▶ _PASSAGE_
================================
Algeria: Legal & Trade
The country's banking system includes the Central Bank (Banque d'Algerie), six state-owned banks, one public development bank, and one private bank. An Islamic Bank is jointly owned by a state-bank the Saudi Al-Baraka Group. Algeria's sole private bank, Union Bank, operating since 1994, concentrates on merchant banking. For an extended period, Algerian banks were merely depository institutions, which helps account for their inefficiency. These banks lent mainly to the public sector, which left the banks with a legacy of non-performing debt and managerial difficulties. The country's implementation of World Bank and IMF reform programs has led to their recapitalization and to the banking system's liberalization. The Government encourages leading international banks to establish branches in Algeria.
Foreign Exchange Controls
Except for a few anomalies, Algerians are prohibited from holding real and financial assets abroad. Algerian importers are permitted access to foreign currency as long as they possess the dinar equivalent of the hard currency cost of the imports.
Algeria's intellectual property practices do not have any adverse effects on its foreign trade. Foreign firms have not reported losses on export or investment opportunities due to imported or locally produced counterfeit or pirated goods.
Patents are protected by a law introduced on December 7, 1993, which is administered by the Institut Algerien de Normalisation et de Propriete Industrielle (INAPI). INAPI grants patents for 20 years from the date a patent request is filed and for all types of technology. For further information, foreign firms may contact the Directeur de la Protection Industrielle.
The Laws of March 19, 1966 and July 16, 1976 accord trademark protection in Algeria. In 1986, the authority for granting and enforcing trademark protection was transferred from INAPI to the Centre National du Registre du Commerce (CNRC). A law that would transfer trademark authority back to INAPI is presently being discussed.
================================
▶ _RECORDS PROVIDED_
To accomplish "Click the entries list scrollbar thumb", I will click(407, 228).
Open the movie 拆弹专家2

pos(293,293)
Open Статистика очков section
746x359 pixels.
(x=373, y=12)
================================
▶ _GIVEN INSTRUCTION 1_
Return every line of the records verbatim.
▶ _GIVEN INSTRUCTION 2_
Supply the next part of the passage on Algeria's legal and trade rules, starting after its final sentence.
The Algeria passage and the records are unrelated pieces of material.

▶ _RESULT 1_
To accomplish "Click the entries list scrollbar thumb", I will click(407, 228).
Open the movie 拆弹专家2

pos(293,293)
Open Статистика очков section
746x359 pixels.
(x=373, y=12)

▶ _RESULT 2_
In 1973, Algeria ratified its 1952 Convention on Copyrights. In April 1973, the Government passed a law providing copyright protection for books, plays, musical compositions, firms, paintings, sculptures, and photographs. This law accords authors the right to control the commercial exploitation and marketing of these products. A proposed revision of this law is now in the process of being drafted to provide protection for video, radio, and Internet programs. The Office National Du Droit D'Auteur (ONDA) manages copyright protection.
Trade and Investment Issues
The Government of Algeria welcomes foreign investment to help drive, diversify and modernize the national economy.
In 1993, the Government announced an Investment Code that does not distinguish between investments made by foreigners and Algerians. The Government developed a composite regime that provides similar or more attractive incentives than the regimes offered by neighboring states. Algeria's investment code grants new investors:
- a three-year exemption from the value-added tax on goods and services acquired locally or imported;
- a two-to-five year exemption from corporate income taxes;
- an exemption on property taxes;
- the right to pay 3 percent customs duties on 30 products (for which duties are normally between 25-45 percent);
- the right to pay no more than 7 percent of gross wages as the employer contribution to social security (the standard rate is 24.5 percent).
Encouragement of Foreign Investment
Investment incentives are stronger for companies whose production is export-oriented. For example, enterprises exporting 100 percent of production are entirely tax exempt; they must pay only the 7 percent employer contribution to social security. Firms exporting 50 percent of production receive a 50 percent tax exemption.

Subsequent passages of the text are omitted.